L’inflammaging est multifactoriel, mais la littérature scientifique met en avant trois « moteurs » principaux qui favorisent ces dommages :

  1. Stress oxydatif. La théorie des radicaux libres suggère que les dommages accumulés liés à l’oxydation constituent un facteur clé. Le stress oxydatif constant induit des réponses inflammatoires qui, à long terme, endommagent la structure cellulaire.
  2. Raccourcissement des télomères. Les cellules ont une limite de divisions déterminée par les télomères (les extrémités de notre ADN). Lorsque ceux-ci deviennent trop courts, la cellule détecte une instabilité génomique, entre en sénescence et active les signaux d’alarme inflammatoires pour tenter de se protéger, contribuant paradoxalement à l’inflammation systémique.
  3. Déséquilibres internes et microbiote. La santé de la peau est liée à la santé intérieure. Des études récentes ont démontré que le microbiote intestinal joue un rôle crucial. Un déséquilibre de la flore intestinale (dysbiose) peut influencer directement les états inflammatoires de l’ensemble de l’organisme, y compris de la peau, à travers l’axe intestin-peau. Améliorer la santé métabolique et intestinale est aujourd’hui considéré comme une stratégie essentielle pour atténuer l’inflammaging.

Signes visibles sur la peau

Lorsque ce feu inflammatoire latent persiste pendant des années, la structure de la peau s’altère. Les signes les plus couramment observés en consultation sont :

  • Relâchement cutané : dû à la dégradation constante du collagène provoquée par des facteurs inflammatoires.
  • Rides : plus profondes et plus marquées en raison d’un manque de régénération cellulaire.
  • Perte de volume et de fermeté.
  • Texture rugueuse et teint terne : reflet d’un renouvellement cellulaire inefficace et d’un stress oxydatif.

Comment traiter l’inflammaging ? nouvelles frontières

La science recherche aujourd’hui des stratégies non seulement pour réparer les dommages, mais aussi pour moduler cette inflammation chronique. En nous appuyant sur les dernières avancées, nous mettons en avant deux actifs puissants :

ACIDE SUCCINIQUE : cet actif va au-delà d’un effet immédiat. Il agit en régulant les processus inflammatoires et joue un rôle clé dans l’énergie cellulaire. Sa fonction principale est de protéger les mitochondries contre les dommages oxydatifs, contribuant ainsi à freiner la cascade inflammatoire dès son origine. Le résultat visible est une peau plus uniforme, apaisée et lumineuse.

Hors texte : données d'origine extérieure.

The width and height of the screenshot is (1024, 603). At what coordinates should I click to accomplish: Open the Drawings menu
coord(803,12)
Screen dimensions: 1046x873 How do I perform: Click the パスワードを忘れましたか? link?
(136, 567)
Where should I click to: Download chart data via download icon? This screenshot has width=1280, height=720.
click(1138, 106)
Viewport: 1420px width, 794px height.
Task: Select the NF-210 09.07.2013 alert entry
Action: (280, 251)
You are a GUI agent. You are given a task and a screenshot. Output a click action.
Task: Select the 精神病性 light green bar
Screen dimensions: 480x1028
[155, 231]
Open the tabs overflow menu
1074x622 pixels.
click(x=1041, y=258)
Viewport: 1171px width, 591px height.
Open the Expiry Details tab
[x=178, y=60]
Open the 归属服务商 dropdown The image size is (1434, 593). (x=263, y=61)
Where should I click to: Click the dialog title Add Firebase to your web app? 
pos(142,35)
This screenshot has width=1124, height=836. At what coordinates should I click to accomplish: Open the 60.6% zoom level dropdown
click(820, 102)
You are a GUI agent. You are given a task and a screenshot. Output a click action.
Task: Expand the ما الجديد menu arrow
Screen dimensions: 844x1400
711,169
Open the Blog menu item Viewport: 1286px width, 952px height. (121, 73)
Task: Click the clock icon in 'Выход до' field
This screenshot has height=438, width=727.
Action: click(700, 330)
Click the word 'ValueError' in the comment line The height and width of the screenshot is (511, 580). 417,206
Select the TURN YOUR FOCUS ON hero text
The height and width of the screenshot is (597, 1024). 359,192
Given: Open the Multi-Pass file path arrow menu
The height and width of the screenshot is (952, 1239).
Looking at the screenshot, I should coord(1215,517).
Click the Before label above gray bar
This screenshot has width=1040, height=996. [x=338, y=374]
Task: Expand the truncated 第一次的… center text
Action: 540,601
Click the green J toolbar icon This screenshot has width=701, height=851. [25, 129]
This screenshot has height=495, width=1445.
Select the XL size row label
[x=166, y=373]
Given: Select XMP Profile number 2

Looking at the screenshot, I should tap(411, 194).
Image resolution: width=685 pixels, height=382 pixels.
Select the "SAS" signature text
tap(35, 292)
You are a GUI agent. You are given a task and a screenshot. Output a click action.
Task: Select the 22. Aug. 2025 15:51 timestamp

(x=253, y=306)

EXOSOMES : ils représentent l’avant-garde de la biotechnologie appliquée à la peau. Les exosomes sont de petites vésicules qui fonctionnent comme des « messagers », favorisant les signaux de réparation et stimulant la communication entre les cellules, qui avait été interrompue par le vieillissement.

  • Ils agissent comme de puissants anti-inflammatoires et antioxydants.
  • Ils favorisent activement la synthèse de nouveau collagène et d’élastine, des éléments fondamentaux pour retrouver la fermeté et l’élasticité perdues.

Comprendre l’inflammaging nous permet de changer notre façon de prendre soin de la peau : il ne s’agit plus seulement de traiter la ride superficielle, mais d’éteindre l’inflammation silencieuse qui en est à l’origine.